Some basic 'C' Programming

by
Wenton L. Davis

Here are some tips and tricks in C programming. There are plenty of "Learn to Program in C" books and web pages out there, this is just more of a reference for some of the more obscure things I've found that are not as aeasy to find.

Pointers to Functions

In some cases, it is necssessary to work with functions in ways where you may be more interested in the location (address in memory) of a function. (Lots of puritanist CS hard-core people just shit their pants. Deal.) Working with shared/dynamic libraries, depending on Windows or Linux, are one application that can take great advantage of these function pointers. Many highly optimised operations like state-machines can also be greatly improved this way. Suppose you have two functions:

int detect_neg( int test )
{
  int result=0;
  
  if( test < 0 )
  {
    printf( "Transition to negative detected\n" );
    result = 1;
  }
  
  return result;
}

int detect_pos( int test )
{
  int result=0;
  
  if( test > 0 )
  {
    printf( "Transition to positive detected\n" );
    result = 1;
  }
  
  return result;
}

Basically, detect_neg() looks to see if a number is less than 0, and detect_pos() looks to see if a number is greater than 0. So far, this looks like something that would be more easily handled with a simple if-then-else structure, right? But what if the data we are looking at is more like an audio sample, and we only care about the transitions, crossing the 0V line? We don't want output from every sample, just the transitions. so if our code can look at the flow of data, and only look for one or the other, we can write something like this:

int (*detector)(int) = detect_neg;

int stream_of_integers( void )
{
  who knows what might be in here.... 
}

int main()
{
  int sign=0; //0 means we are reading positive numbers, 1 means negative
  int change;
  
  while( 1 )
  {
    change = detector( stream_of_integers() );
    if( change )
    {
      if( sign == 0 ) //have we been reading positive numbers?
      {
        detector = detect_pos;
        sign = 1;
      }
      else //nope, we've been reading negative
      {
        detector = detect_neg;
        sign = 0;
      }
    }
  }
}

Now we are watching a stream of integers; as long as we keep reading positive integers, we are only looking for the first negative number. Once a negative number is detected, the pointer in detector() is changed to the function that only looks for positive numbers.

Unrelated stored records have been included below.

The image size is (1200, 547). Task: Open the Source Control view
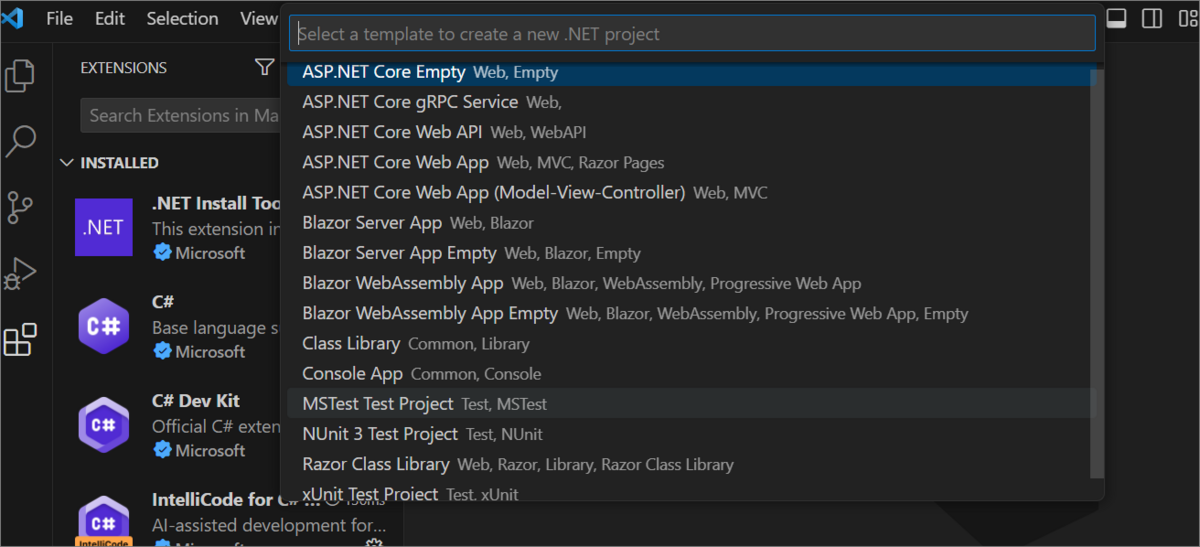click(20, 207)
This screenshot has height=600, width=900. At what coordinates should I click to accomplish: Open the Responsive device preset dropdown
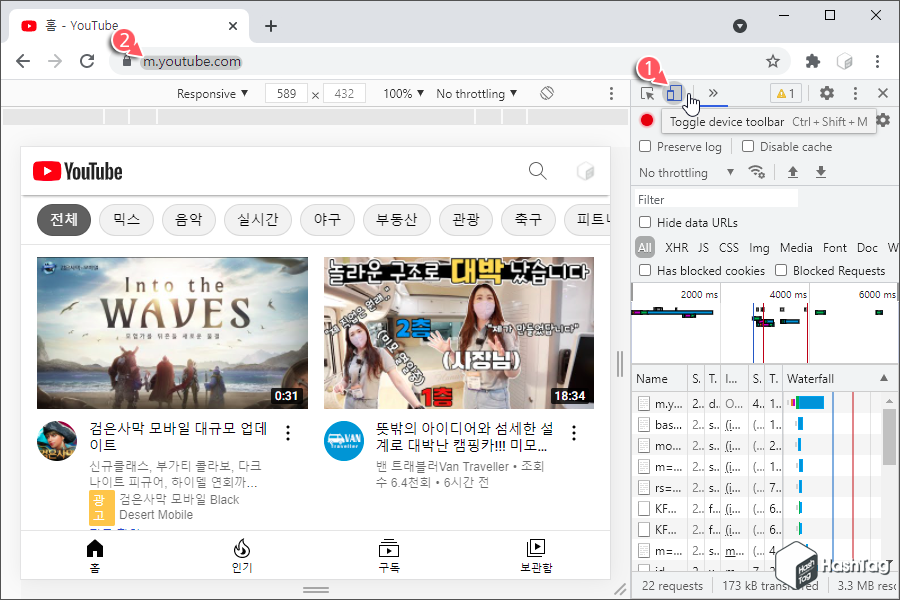pyautogui.click(x=212, y=92)
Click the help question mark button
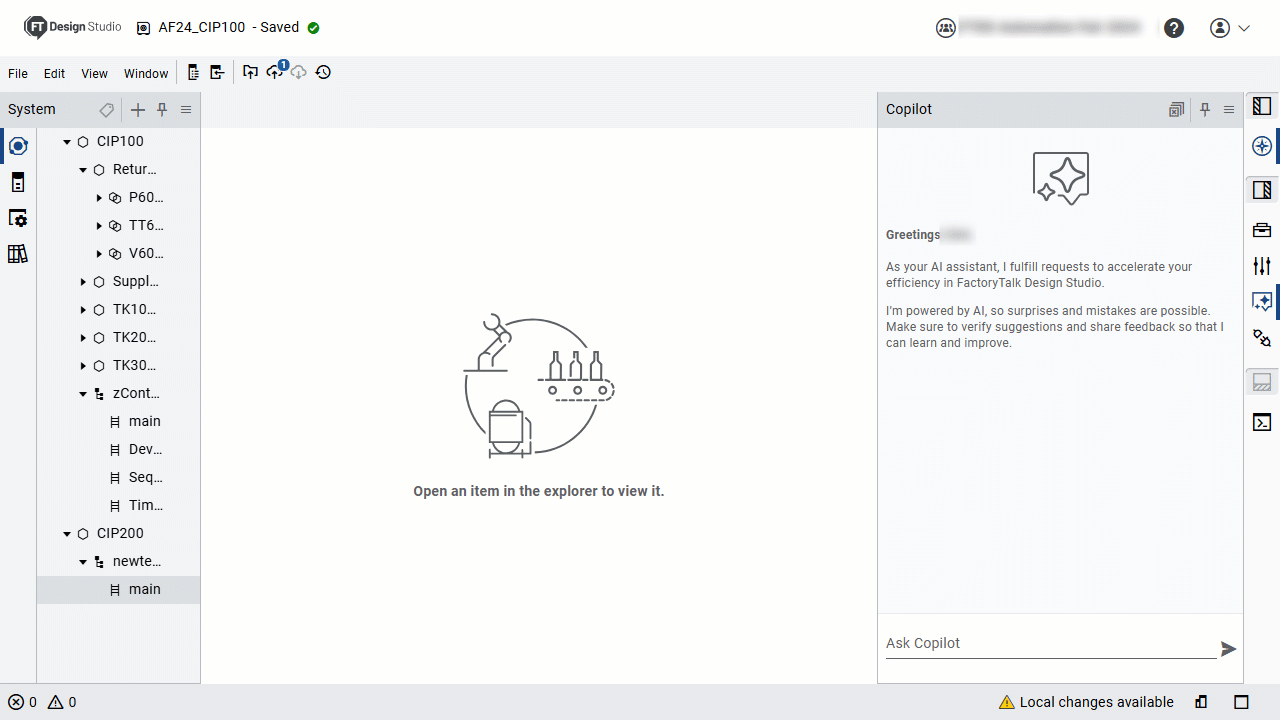The image size is (1280, 720). 1174,28
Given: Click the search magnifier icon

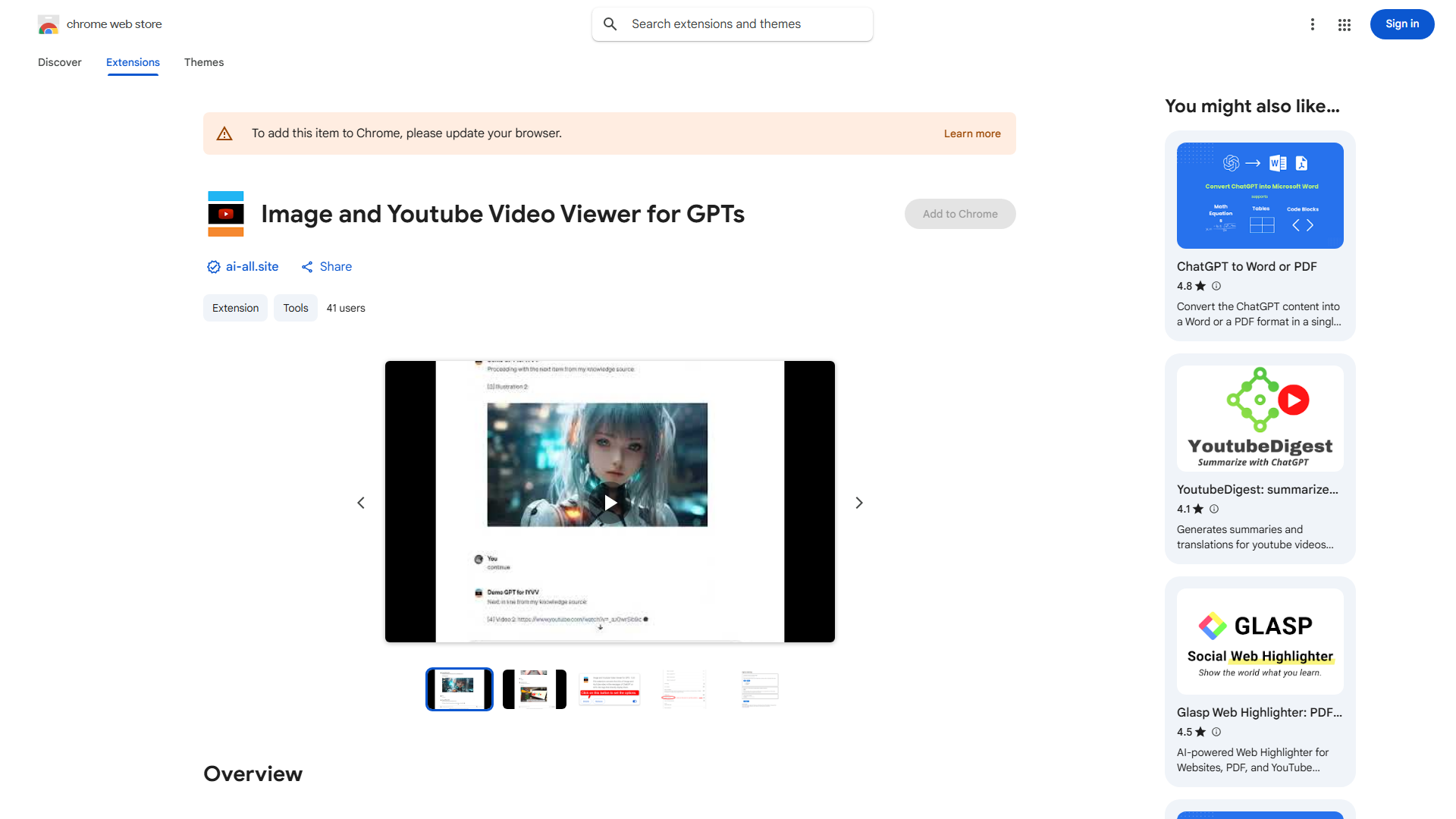Looking at the screenshot, I should [x=610, y=24].
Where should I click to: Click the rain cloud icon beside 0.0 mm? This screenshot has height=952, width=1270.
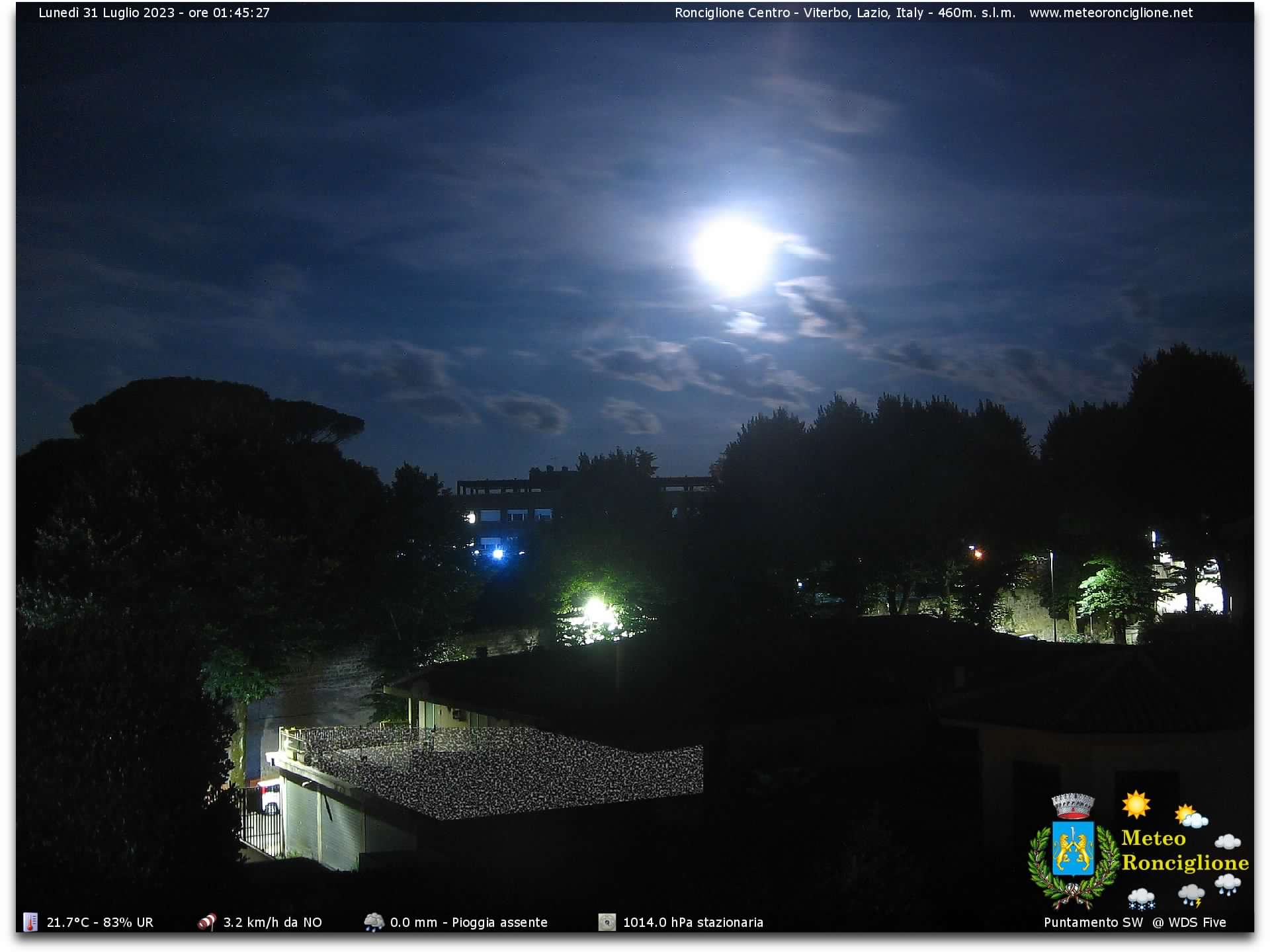[374, 922]
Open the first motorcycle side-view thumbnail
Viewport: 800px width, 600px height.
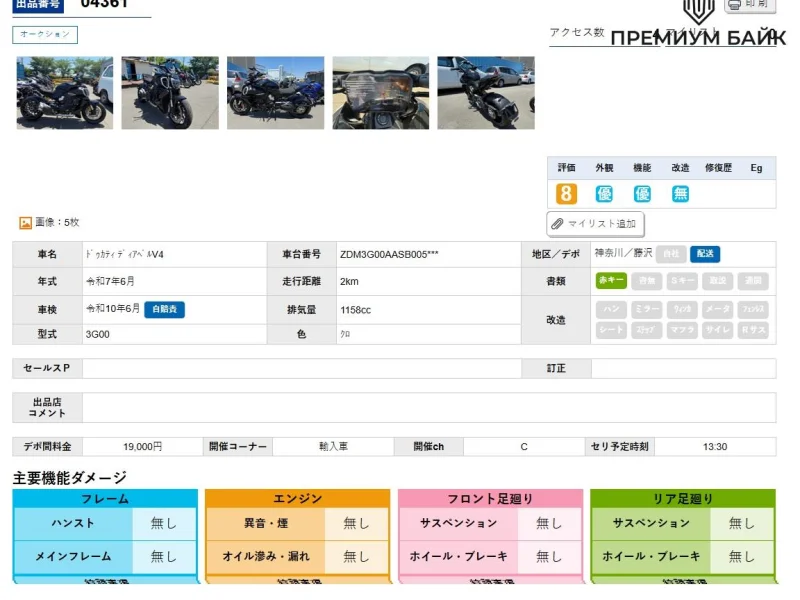pyautogui.click(x=65, y=92)
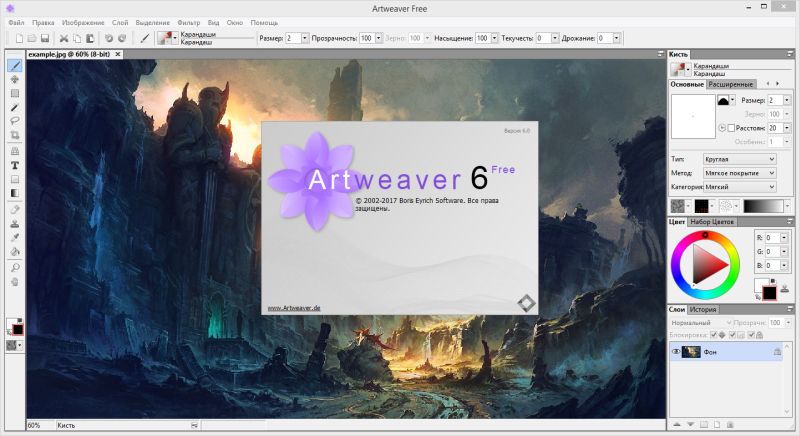Image resolution: width=800 pixels, height=436 pixels.
Task: Open the Фильтр menu
Action: [189, 22]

OK, admittedly, that wasn't a real exciting example. As an alternative, let's look at a state machine, making decisions based on an input character:

int (*state)(unsigned char) = state0;

int state0( unsigned char in )
{
  //if 0, assume no valid data, wait here for valid data
  //if 0 0 ) && ( in < 0x10 ) ) state = state1;
  if( ( in >= 0x10 ) && ( in < 0x20 ) ) state = state2;
  if( ( in >= 0x20 ) && ( in < 0x80 ) ) state = state3;
  if( in > 0x80 ) state = state4;
  
  return 0;
}

int state1( unsigned char in )
{
  //collect characters until a zero is found, then return to state 0
  if( in > 0 )
  {
    //do something with the characters
    //not necessary, but to explicitely stay in state1:
    state = state1;
  }
  else //found a NULL character
  {
    state = state0;
  }
  
  return 0;
}

int state2( unsigned char in )
{
  //if I detect a capitol letter, enter state 5
  //if I detect a lower case letter, enter state 6
  //if I detect a numerical digit, enter state 7
  //anything else, return to state 0
  if( ( in >= 'A' ) && ( in <= 'Z' ) ) state = state5;
  else if( ( in >= 'a' ) && ( in <= 'z' ) ) state = state6;
  else if( ( in >= '0' ) && ( in <= '9' ) ) state = state7;
  else state = state0;
  
  return 1;
}

etc...

int main()
{
  int code;
  int need_more=0;
  
  while( 1 )
  {
    if( need_more ) code = getch();
    need_more = state( code );
  }
  
  return 0;
}

This is something that could be really useful in a compiler or ASCII text processor. State 0 basically sits there, waiting for a non-NULL character to arrive, and when it does, enter a new state, determined by what that character was. Notice that it returns a 0, basically indicating that it has completed processing on that character. State 1 looks at a character and determines to go to state 5, 6, or 7 if it is uppercase, lowercase, or digit, respectively, or return to state 0 otherwise. Notice that state 1 returns a 1, indicating that this character may be needed to determine further processing.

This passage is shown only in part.